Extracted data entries
== == ==

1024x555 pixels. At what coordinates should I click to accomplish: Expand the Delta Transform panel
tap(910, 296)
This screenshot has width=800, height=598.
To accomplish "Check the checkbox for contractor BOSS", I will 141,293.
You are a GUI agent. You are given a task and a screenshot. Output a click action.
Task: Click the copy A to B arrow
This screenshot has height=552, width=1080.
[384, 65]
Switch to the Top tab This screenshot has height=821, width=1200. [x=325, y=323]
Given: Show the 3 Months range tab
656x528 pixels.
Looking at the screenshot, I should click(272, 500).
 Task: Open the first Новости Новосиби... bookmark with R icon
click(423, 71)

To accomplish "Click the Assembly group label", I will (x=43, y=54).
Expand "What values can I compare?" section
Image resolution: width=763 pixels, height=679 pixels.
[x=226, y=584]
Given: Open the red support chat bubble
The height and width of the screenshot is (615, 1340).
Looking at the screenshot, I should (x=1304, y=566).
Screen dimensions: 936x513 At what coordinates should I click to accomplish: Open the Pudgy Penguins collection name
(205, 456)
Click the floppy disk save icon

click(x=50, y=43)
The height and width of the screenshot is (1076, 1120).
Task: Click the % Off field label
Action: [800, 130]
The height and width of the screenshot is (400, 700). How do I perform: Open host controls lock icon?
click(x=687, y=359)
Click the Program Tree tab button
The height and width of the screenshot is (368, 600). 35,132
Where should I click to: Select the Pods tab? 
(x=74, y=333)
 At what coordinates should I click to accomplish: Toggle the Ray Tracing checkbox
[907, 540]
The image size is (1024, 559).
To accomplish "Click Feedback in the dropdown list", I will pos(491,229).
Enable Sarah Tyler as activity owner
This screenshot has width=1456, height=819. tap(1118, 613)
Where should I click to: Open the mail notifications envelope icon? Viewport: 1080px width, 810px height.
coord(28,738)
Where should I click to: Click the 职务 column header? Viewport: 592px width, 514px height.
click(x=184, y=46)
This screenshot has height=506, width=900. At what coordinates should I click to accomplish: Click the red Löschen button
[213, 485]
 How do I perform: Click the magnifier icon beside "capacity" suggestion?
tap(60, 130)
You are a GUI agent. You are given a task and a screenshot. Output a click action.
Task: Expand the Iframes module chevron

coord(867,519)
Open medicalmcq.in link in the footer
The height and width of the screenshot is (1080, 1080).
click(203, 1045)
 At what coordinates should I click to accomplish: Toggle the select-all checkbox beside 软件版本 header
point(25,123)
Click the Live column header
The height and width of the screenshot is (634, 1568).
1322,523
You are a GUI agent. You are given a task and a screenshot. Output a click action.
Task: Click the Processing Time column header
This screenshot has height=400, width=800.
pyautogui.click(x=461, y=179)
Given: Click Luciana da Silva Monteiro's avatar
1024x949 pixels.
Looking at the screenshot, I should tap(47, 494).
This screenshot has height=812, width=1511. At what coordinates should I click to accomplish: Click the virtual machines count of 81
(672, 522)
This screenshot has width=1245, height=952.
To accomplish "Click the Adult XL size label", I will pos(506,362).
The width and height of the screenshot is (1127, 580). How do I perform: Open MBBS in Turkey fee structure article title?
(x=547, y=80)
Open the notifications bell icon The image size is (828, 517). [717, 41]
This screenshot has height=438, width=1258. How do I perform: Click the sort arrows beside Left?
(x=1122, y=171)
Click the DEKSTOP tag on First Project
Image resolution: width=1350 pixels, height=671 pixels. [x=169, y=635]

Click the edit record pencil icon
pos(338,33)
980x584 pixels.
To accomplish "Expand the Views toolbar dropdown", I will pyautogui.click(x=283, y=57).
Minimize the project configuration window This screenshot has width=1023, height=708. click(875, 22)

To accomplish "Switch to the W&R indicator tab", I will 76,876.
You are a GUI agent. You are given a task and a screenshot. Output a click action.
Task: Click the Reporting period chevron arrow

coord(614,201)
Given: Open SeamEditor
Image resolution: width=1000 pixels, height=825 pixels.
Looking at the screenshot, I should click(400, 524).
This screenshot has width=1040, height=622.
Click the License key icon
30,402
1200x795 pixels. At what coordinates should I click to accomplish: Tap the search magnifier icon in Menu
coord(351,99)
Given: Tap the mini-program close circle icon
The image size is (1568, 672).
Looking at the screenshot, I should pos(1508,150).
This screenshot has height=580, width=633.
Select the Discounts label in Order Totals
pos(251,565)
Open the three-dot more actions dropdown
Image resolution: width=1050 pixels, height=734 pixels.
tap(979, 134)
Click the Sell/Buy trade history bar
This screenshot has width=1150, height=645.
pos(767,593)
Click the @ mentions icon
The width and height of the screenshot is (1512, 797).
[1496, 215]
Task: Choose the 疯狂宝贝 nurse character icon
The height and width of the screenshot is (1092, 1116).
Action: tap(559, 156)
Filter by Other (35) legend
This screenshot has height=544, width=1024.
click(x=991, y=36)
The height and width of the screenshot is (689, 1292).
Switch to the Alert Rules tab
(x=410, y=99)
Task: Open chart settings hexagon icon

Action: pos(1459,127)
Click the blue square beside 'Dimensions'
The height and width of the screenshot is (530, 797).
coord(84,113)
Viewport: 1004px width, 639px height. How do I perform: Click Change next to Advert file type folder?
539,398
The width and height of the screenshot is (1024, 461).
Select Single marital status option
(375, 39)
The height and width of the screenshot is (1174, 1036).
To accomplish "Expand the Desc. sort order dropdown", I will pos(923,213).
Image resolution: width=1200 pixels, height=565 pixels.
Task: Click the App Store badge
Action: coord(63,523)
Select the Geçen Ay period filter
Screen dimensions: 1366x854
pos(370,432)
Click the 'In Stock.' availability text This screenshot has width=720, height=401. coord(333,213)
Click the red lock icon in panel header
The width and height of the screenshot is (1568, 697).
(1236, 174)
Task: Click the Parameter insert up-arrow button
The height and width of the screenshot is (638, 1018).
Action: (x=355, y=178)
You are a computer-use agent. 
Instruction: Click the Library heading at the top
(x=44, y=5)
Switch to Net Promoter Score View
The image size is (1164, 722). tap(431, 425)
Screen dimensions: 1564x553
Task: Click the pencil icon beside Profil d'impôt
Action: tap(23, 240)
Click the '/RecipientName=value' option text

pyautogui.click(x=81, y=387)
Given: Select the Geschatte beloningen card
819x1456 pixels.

== == ==

What to produce
Write the records out once more. Change nothing.

Answer below
1024x555 pixels. At what coordinates should I click to accomplish: Expand the Delta Transform panel
tap(910, 296)
This screenshot has width=800, height=598.
To accomplish "Check the checkbox for contractor BOSS", I will 141,293.
You are a GUI agent. You are given a task and a screenshot. Output a click action.
Task: Click the copy A to B arrow
This screenshot has height=552, width=1080.
[384, 65]
Switch to the Top tab This screenshot has height=821, width=1200. [x=325, y=323]
Given: Show the 3 Months range tab
656x528 pixels.
Looking at the screenshot, I should click(272, 500).
 Task: Open the first Новости Новосиби... bookmark with R icon
click(423, 71)

To accomplish "Click the Assembly group label", I will (x=43, y=54).
Expand "What values can I compare?" section
Image resolution: width=763 pixels, height=679 pixels.
[x=226, y=584]
Given: Open the red support chat bubble
The height and width of the screenshot is (615, 1340).
Looking at the screenshot, I should (x=1304, y=566).
Screen dimensions: 936x513 At what coordinates should I click to accomplish: Open the Pudgy Penguins collection name
(205, 456)
Click the floppy disk save icon

click(x=50, y=43)
The height and width of the screenshot is (1076, 1120).
Task: Click the % Off field label
Action: [800, 130]
The height and width of the screenshot is (400, 700). How do I perform: Open host controls lock icon?
click(x=687, y=359)
Click the Program Tree tab button
The height and width of the screenshot is (368, 600). 35,132
Where should I click to: Select the Pods tab? 
(x=74, y=333)
 At what coordinates should I click to accomplish: Toggle the Ray Tracing checkbox
[907, 540]
The image size is (1024, 559).
To accomplish "Click Feedback in the dropdown list", I will pos(491,229).
Enable Sarah Tyler as activity owner
This screenshot has width=1456, height=819. tap(1118, 613)
Where should I click to: Open the mail notifications envelope icon? Viewport: 1080px width, 810px height.
coord(28,738)
Where should I click to: Click the 职务 column header? Viewport: 592px width, 514px height.
click(x=184, y=46)
This screenshot has height=506, width=900. At what coordinates should I click to accomplish: Click the red Löschen button
[213, 485]
 How do I perform: Click the magnifier icon beside "capacity" suggestion?
tap(60, 130)
You are a GUI agent. You are given a task and a screenshot. Output a click action.
Task: Expand the Iframes module chevron

coord(867,519)
Open medicalmcq.in link in the footer
The height and width of the screenshot is (1080, 1080).
click(203, 1045)
 At what coordinates should I click to accomplish: Toggle the select-all checkbox beside 软件版本 header
point(25,123)
Click the Live column header
The height and width of the screenshot is (634, 1568).
1322,523
You are a GUI agent. You are given a task and a screenshot. Output a click action.
Task: Click the Processing Time column header
This screenshot has height=400, width=800.
pyautogui.click(x=461, y=179)
Given: Click Luciana da Silva Monteiro's avatar
1024x949 pixels.
Looking at the screenshot, I should tap(47, 494).
This screenshot has height=812, width=1511. At what coordinates should I click to accomplish: Click the virtual machines count of 81
(672, 522)
This screenshot has width=1245, height=952.
To accomplish "Click the Adult XL size label", I will pos(506,362).
The width and height of the screenshot is (1127, 580). How do I perform: Open MBBS in Turkey fee structure article title?
(x=547, y=80)
Open the notifications bell icon The image size is (828, 517). [717, 41]
This screenshot has height=438, width=1258. How do I perform: Click the sort arrows beside Left?
(x=1122, y=171)
Click the DEKSTOP tag on First Project
Image resolution: width=1350 pixels, height=671 pixels. [x=169, y=635]

Click the edit record pencil icon
pos(338,33)
980x584 pixels.
To accomplish "Expand the Views toolbar dropdown", I will pyautogui.click(x=283, y=57).
Minimize the project configuration window This screenshot has width=1023, height=708. click(875, 22)

To accomplish "Switch to the W&R indicator tab", I will 76,876.
You are a GUI agent. You are given a task and a screenshot. Output a click action.
Task: Click the Reporting period chevron arrow

coord(614,201)
Given: Open SeamEditor
Image resolution: width=1000 pixels, height=825 pixels.
Looking at the screenshot, I should click(400, 524).
This screenshot has width=1040, height=622.
Click the License key icon
30,402
1200x795 pixels. At what coordinates should I click to accomplish: Tap the search magnifier icon in Menu
coord(351,99)
Given: Tap the mini-program close circle icon
The image size is (1568, 672).
Looking at the screenshot, I should pos(1508,150).
This screenshot has height=580, width=633.
Select the Discounts label in Order Totals
pos(251,565)
Open the three-dot more actions dropdown
Image resolution: width=1050 pixels, height=734 pixels.
tap(979, 134)
Click the Sell/Buy trade history bar
This screenshot has width=1150, height=645.
pos(767,593)
Click the @ mentions icon
The width and height of the screenshot is (1512, 797).
[1496, 215]
Task: Choose the 疯狂宝贝 nurse character icon
The height and width of the screenshot is (1092, 1116).
Action: tap(559, 156)
Filter by Other (35) legend
This screenshot has height=544, width=1024.
click(x=991, y=36)
The height and width of the screenshot is (689, 1292).
Switch to the Alert Rules tab
(x=410, y=99)
Task: Open chart settings hexagon icon

Action: pos(1459,127)
Click the blue square beside 'Dimensions'
The height and width of the screenshot is (530, 797).
coord(84,113)
Viewport: 1004px width, 639px height. How do I perform: Click Change next to Advert file type folder?
539,398
The width and height of the screenshot is (1024, 461).
Select Single marital status option
(375, 39)
The height and width of the screenshot is (1174, 1036).
To accomplish "Expand the Desc. sort order dropdown", I will pos(923,213).
Image resolution: width=1200 pixels, height=565 pixels.
Task: Click the App Store badge
Action: coord(63,523)
Select the Geçen Ay period filter
Screen dimensions: 1366x854
pos(370,432)
Click the 'In Stock.' availability text This screenshot has width=720, height=401. coord(333,213)
Click the red lock icon in panel header
The width and height of the screenshot is (1568, 697).
(1236, 174)
Task: Click the Parameter insert up-arrow button
The height and width of the screenshot is (638, 1018).
Action: (x=355, y=178)
You are a computer-use agent. 
Instruction: Click the Library heading at the top
(x=44, y=5)
Switch to Net Promoter Score View
The image size is (1164, 722). tap(431, 425)
Screen dimensions: 1564x553
Task: Click the pencil icon beside Profil d'impôt
Action: tap(23, 240)
Click the '/RecipientName=value' option text

pyautogui.click(x=81, y=387)
Given: Select the Geschatte beloningen card
819x1456 pixels.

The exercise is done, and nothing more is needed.